Finalmente —y como solo he querido señalar algunos elementos de la novela, pues la experiencia del texto debe ser personal— quiero referirme al manejo nada retórico de las ensoñaciones que el autor logra urdir en estas casi 300 páginas. Angel Santiesteban logra hilvanar en un sentido inverso el martirologio de José Martí. Martí es la figura que inaugura y cierra este libro. Martí acompaña en silencio –la única forma sensata de representarlo– a los que huyen de la isla-cárcel-laboratorio, de la tierra maldecida. Como quien los asiste, los guía para que logren evadir las difíciles circunstancias que ha supuesto la traición a sus ideales; por eso Marti se hace acompañar del farol —de uno de los protagonistas—, que, como aquella estrella que ilumina y mata, también nos ciega y encamina.
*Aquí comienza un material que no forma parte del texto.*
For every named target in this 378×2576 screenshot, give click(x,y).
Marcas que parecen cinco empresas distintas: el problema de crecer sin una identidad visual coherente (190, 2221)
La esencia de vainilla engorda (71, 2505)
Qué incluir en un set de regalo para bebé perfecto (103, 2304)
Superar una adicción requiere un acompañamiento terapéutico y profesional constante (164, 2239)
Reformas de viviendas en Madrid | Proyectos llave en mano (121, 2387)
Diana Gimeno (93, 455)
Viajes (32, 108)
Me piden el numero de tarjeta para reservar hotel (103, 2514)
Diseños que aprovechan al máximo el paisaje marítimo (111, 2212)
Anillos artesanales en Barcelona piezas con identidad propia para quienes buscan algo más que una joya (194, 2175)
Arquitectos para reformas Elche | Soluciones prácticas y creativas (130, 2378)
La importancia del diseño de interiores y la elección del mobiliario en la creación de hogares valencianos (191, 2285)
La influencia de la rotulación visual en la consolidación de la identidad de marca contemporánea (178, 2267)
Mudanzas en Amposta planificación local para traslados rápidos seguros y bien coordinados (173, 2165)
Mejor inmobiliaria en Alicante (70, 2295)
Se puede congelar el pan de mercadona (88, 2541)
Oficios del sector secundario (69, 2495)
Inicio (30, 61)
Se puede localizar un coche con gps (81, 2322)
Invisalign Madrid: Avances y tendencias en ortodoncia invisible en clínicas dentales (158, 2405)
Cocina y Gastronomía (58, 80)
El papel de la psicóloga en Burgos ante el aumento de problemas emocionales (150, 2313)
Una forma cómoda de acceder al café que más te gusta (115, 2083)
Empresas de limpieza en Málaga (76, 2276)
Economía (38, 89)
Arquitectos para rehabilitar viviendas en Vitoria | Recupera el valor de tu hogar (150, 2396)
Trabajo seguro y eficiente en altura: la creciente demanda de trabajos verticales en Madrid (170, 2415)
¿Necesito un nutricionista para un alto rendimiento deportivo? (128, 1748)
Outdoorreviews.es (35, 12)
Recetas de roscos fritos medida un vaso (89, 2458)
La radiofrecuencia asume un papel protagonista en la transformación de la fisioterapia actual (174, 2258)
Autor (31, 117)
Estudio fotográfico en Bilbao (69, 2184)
Cuando los sentidos comienzan a ofrecer pausas tardías, cuando el desfallecimiento ha ganado el cuerpo de los protagonistas, es que Martí aparece y al carácter traumal de la dramaturgia incorpora lo fantasmagórico como recurso narrativo. Da la impresión que asistimos a un encuentro o a un diálogo espectral más que a un diálogo de hombres de carne y hueso. Por eso Martí aparece en su condición fundante, en su condición espectral, en su condición de conciencia crítica.
La novela de Angel Santiesteban es un homenaje a todos aquellos que han sembrado con sus carnes, con sus vísceras, con sus huesos, el estrecho mar que nos divide pero que también nos acerca. “(…) los muertos en el mar se mantienen vagando porque no se resignan a abandonar su viaje”, y las palabras de Angel Santisteban resuenan y nos despiertan. Los vivos tampoco quieren abandonar este viaje, sueñan con ello; aunque solo tengan la certeza de que Angustia, Amargura y Soledad no son ya nombres de calles habaneras sino sentimientos encontrados que embargan y condicionan, que mutilan y desgarran. Las madres cubanas lloran un vasto mar —como dijera Martí en su poema— que les recuerda la primera vez que despidieron a sus hijos, que heridos iban ya de deseos y muerte.